OPINION: The poor state of science and research in Australia.

The threats to the future of research in Australia are becoming a reality. Surfacing news about proposed budget cuts of up to 20% or $150 million of Government funding to CSIRO have enraged the research community.

It appears that some in a higher position believe that simply cutting back funding is no big deal. The reality is that research is a long and continuous process. It requires years and sometimes even decades of planning and research to reach a goal. You simply cannot stop and start research; it must be sustained. By introducing budget cuts, you push back efforts to potential discoveries and halt future advances. It’s starting back at square one, regardless of the prior research already conducted. How does one even plan research when the uncertainty of whether or not it will be possible to see a result at the end of the day?

Scientists and researchers are not asking for limitless amounts of money. What they are asking for is that decisions surrounding budget spending in research are thoroughly thought out. We want smarter spending.

For current research that may not continue in the future due to the lack of funding available, it could mean the end of years of research in that area. How is that a smart idea to waste years of money and time and effort in a pre-existing project to save money?

Without a federal minister for science, it is already evident that the current government do not have science on their agendas. We are lumped under Industry and a bit of Education. Without a clear direction, our nation simply cannot maintain our involvement at a competent international research level.

Some have suggested that these continuous cuts will deter young people from being involved in research and who would blame them?

As a young researcher, I am worried.
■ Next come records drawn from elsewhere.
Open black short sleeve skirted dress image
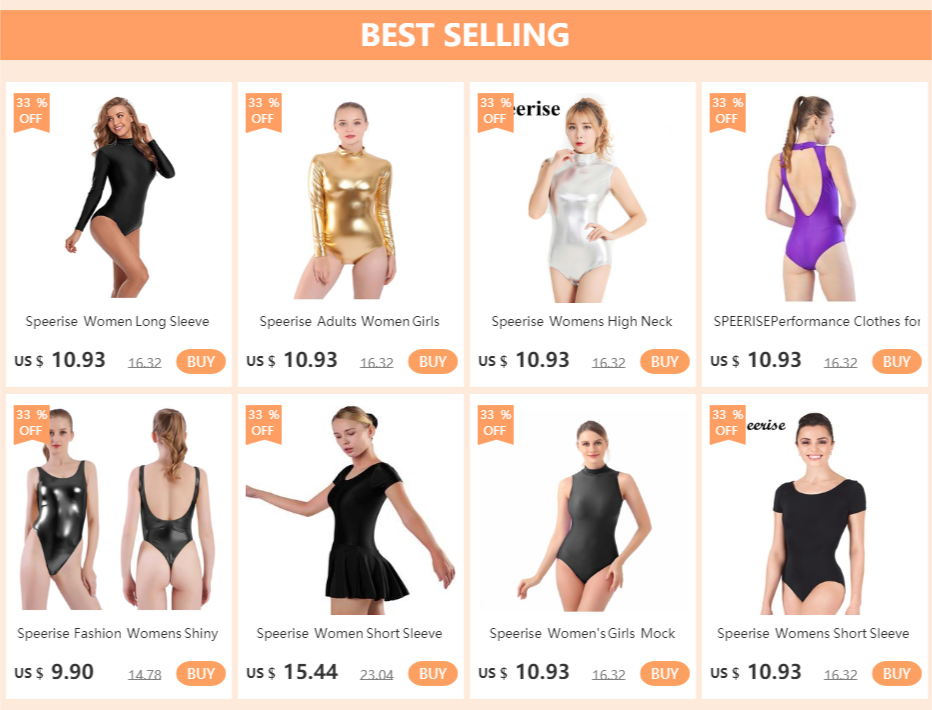Image resolution: width=932 pixels, height=710 pixels. [x=351, y=509]
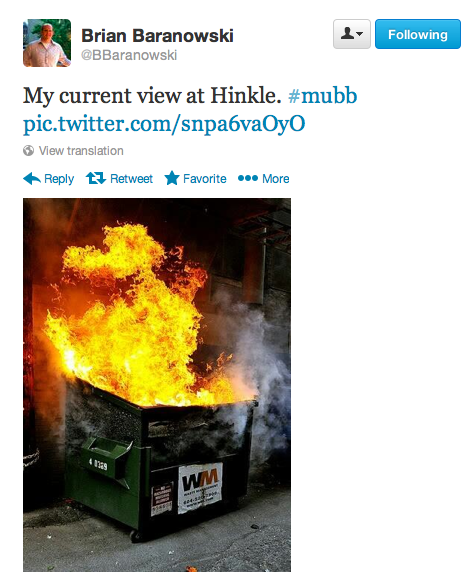Click the person silhouette icon
This screenshot has width=475, height=586.
pyautogui.click(x=347, y=34)
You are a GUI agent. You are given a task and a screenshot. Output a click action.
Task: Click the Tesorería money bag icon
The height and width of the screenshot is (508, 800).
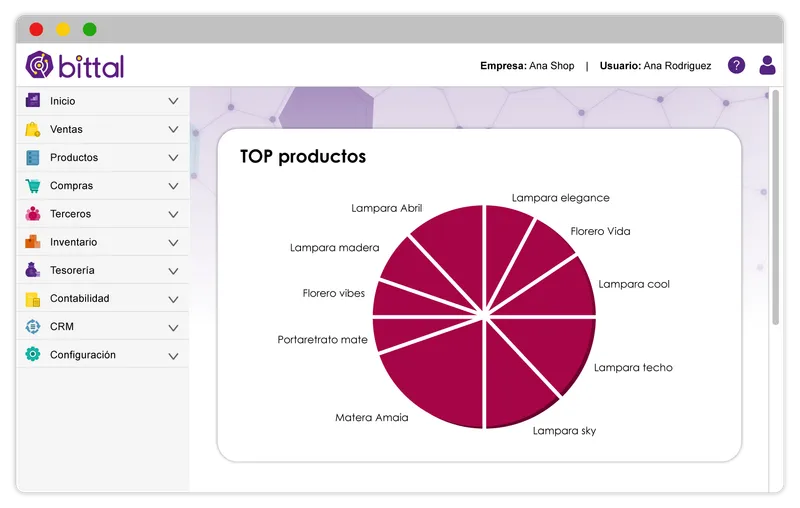(x=32, y=269)
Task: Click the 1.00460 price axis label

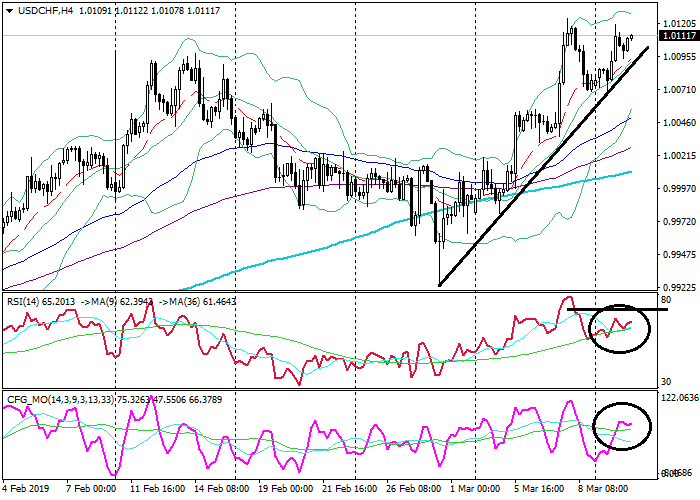Action: pos(678,123)
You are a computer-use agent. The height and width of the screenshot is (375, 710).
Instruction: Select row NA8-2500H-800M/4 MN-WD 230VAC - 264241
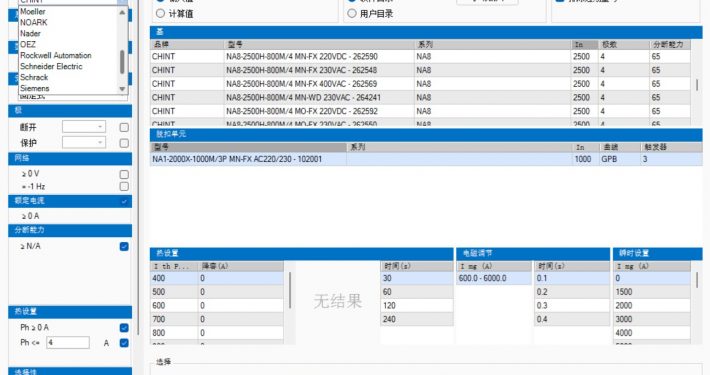(x=420, y=97)
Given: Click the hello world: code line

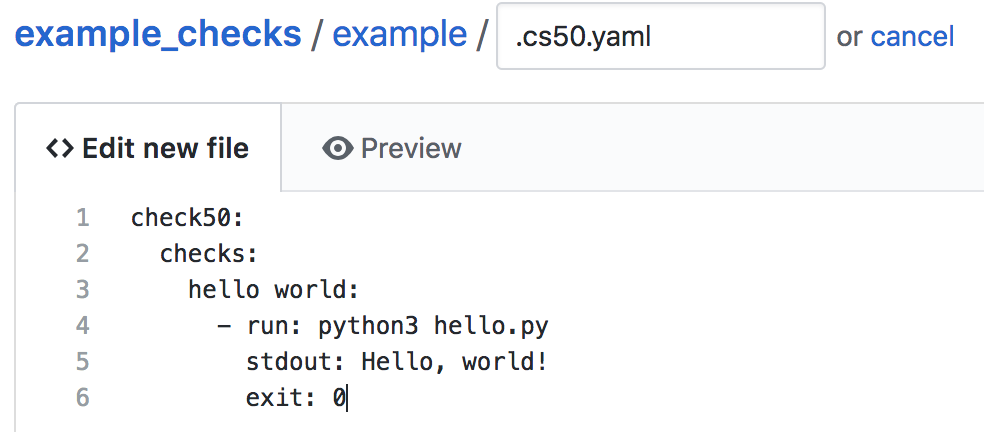Looking at the screenshot, I should click(273, 290).
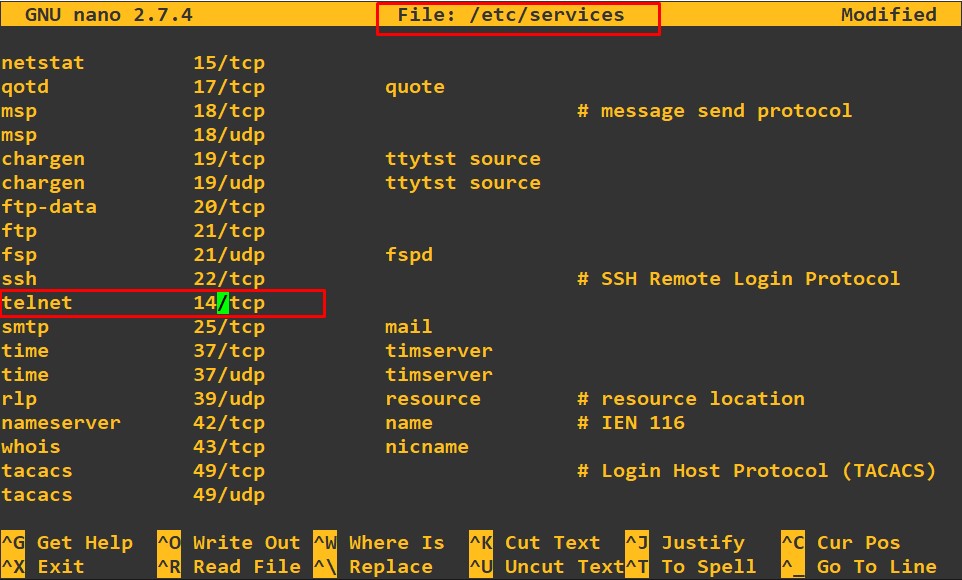Click the Get Help command
Image resolution: width=962 pixels, height=580 pixels.
point(85,542)
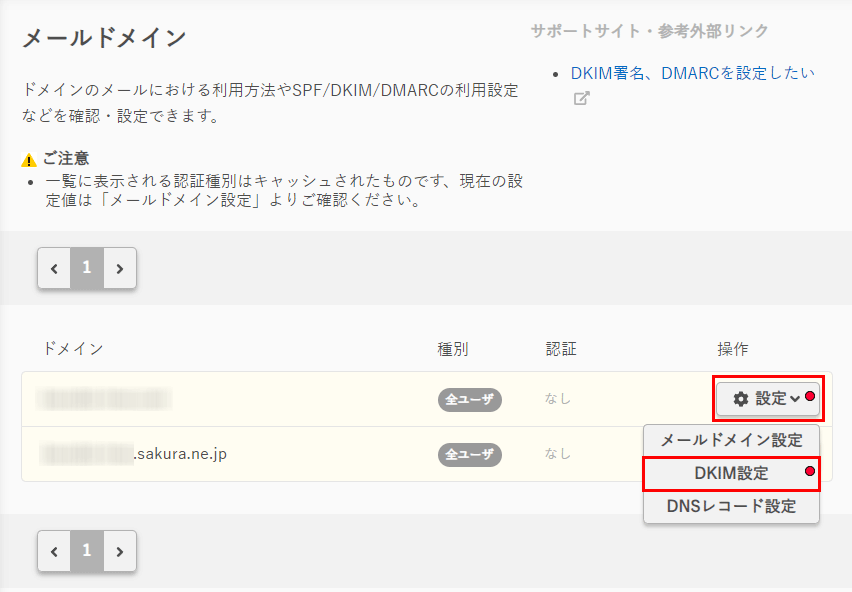The width and height of the screenshot is (852, 592).
Task: Choose DKIM設定 in the settings menu
Action: 731,473
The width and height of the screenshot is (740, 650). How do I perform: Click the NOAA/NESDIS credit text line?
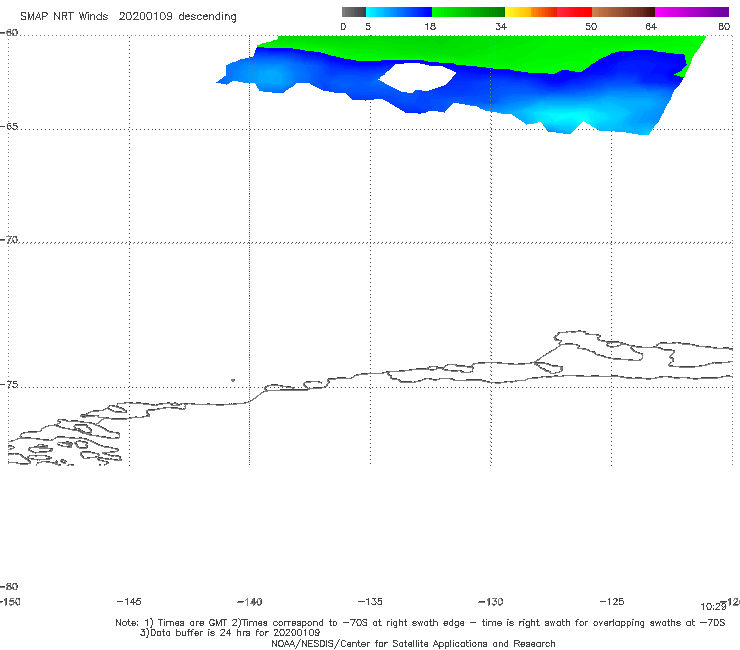(x=413, y=644)
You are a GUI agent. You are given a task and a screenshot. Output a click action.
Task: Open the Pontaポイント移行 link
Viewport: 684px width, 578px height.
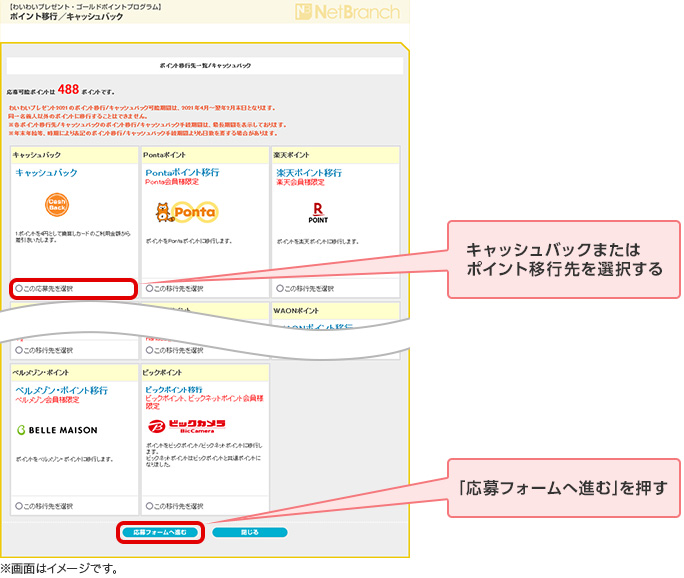click(x=182, y=172)
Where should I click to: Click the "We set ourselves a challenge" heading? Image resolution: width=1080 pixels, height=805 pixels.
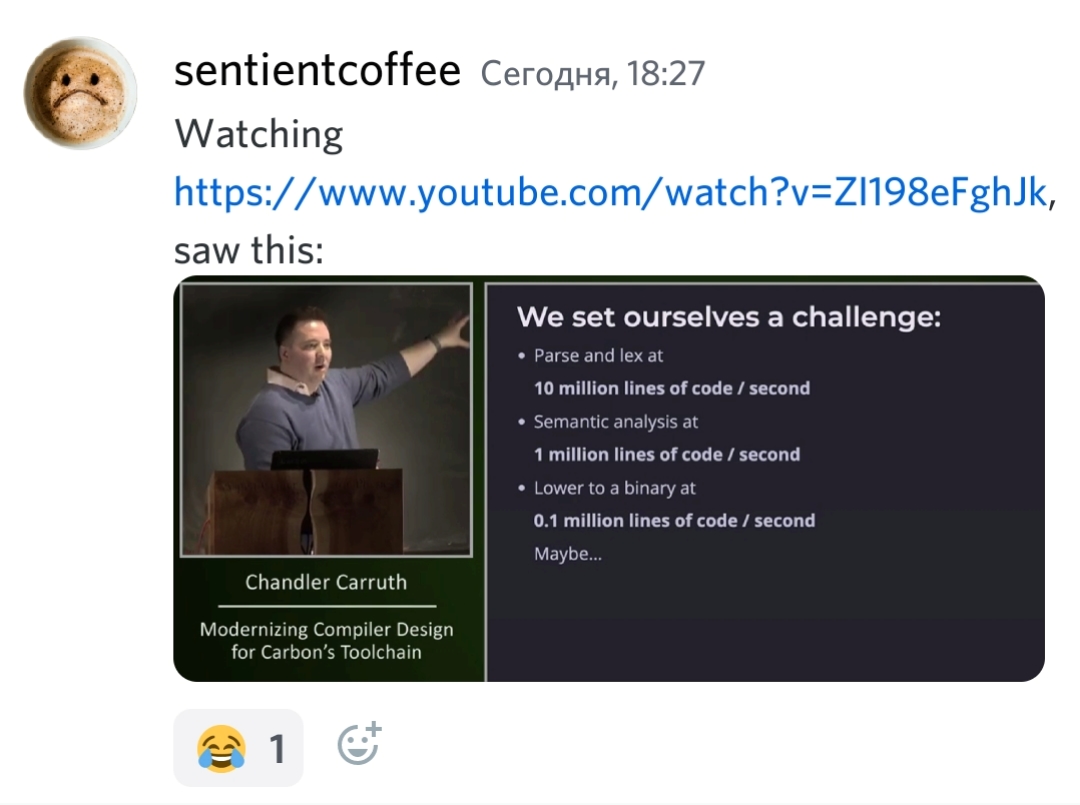(729, 317)
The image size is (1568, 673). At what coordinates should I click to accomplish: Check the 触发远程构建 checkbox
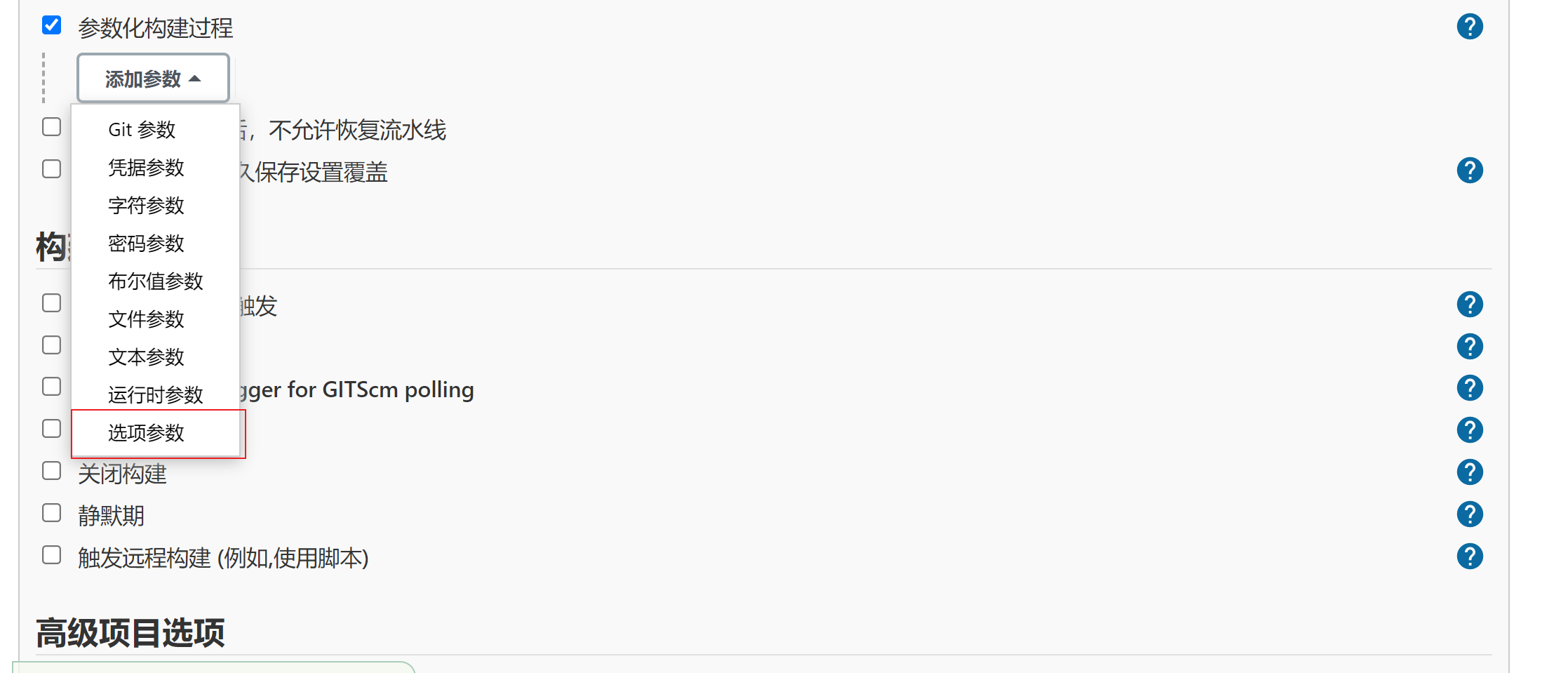(x=52, y=555)
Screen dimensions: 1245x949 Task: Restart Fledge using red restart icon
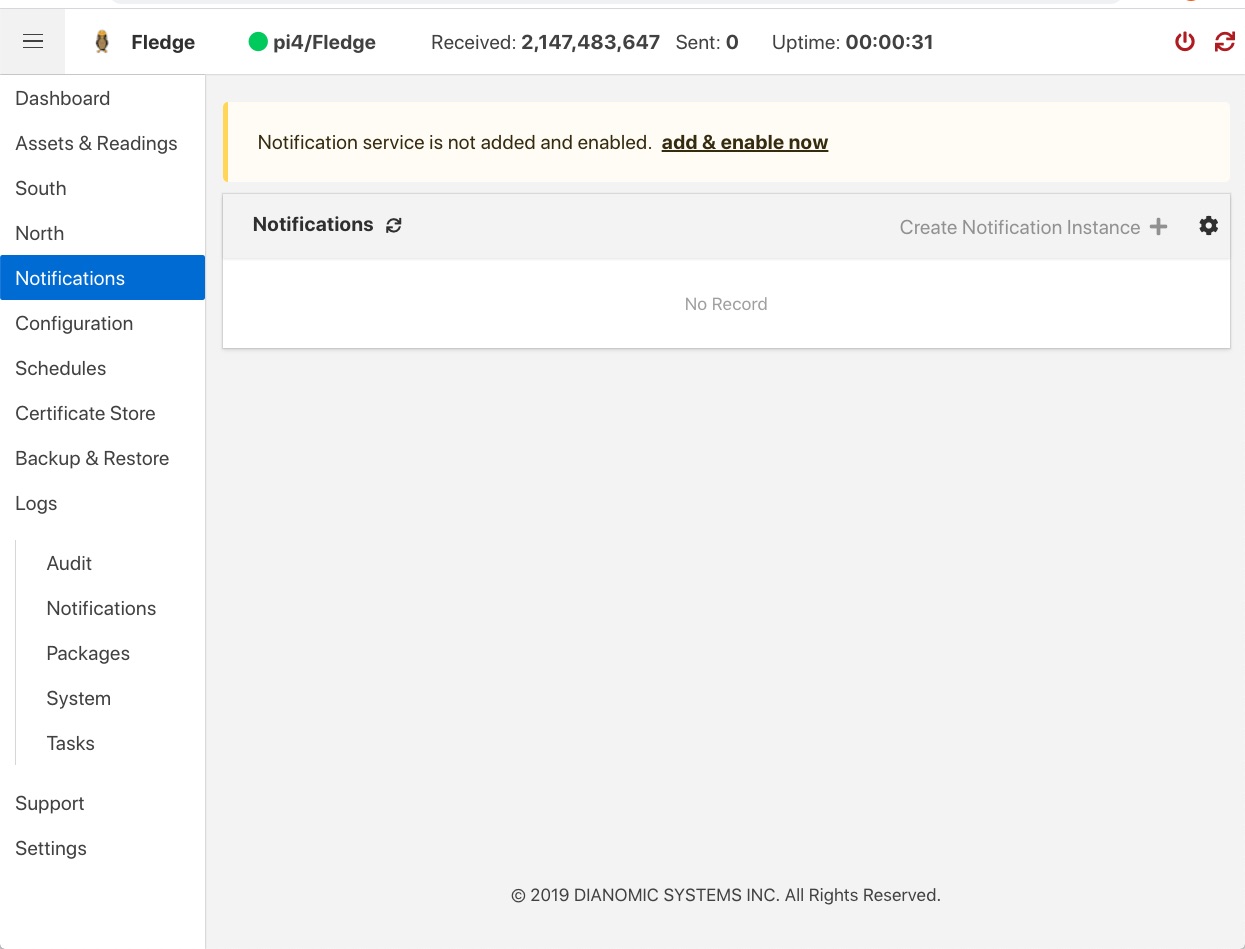(1223, 42)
And angry.

These budget cuts mean that there will be more unemployed researchers. Massive job cuts within CSIRO last year resulted in 400 job losses. In pre-empting these new budget cuts, it has been announced that another 300 CSIRO jobs will be lost in the next financial year. 700 jobs, about 10% of CSIRO, let go within a year.

More unemployed researchers looking for an even smaller number of available positions. This will cause a surge in job market saturation as well as the obvious – less research being conducted. Research that improves our lives, research that will ensure a future for our children.

There will be less interest in science and research. Who wants to enter an industry in which your prospects are so small? Yet, in our ever-evolving society, we need science and research more than ever. We need our future generation to maintain the research, to develop new ideas, to create ways to advance our society. The contributions from CSIRO have benefited the whole world – from wifi to polymer bank notes.

With many industries also relying upon research conducted CSIRO, it won’t be just science that suffers. The mining, climate and agriculture industry heavily rely upon the research conducted by CSIRO. These flow-on effects would reduce efficiency and innovation in these sectors, setting back some of our nation’s strongest industries.

Currently, the nation’s largest scientific and technology body receives about 60% of funding through federal government. Although some predict the changes will be cuts of 10 to 15%, these cuts will still dramatically affect Australian research. Tens of millions of dollars will still be cut. This impact is phenomenal and it is not acceptable.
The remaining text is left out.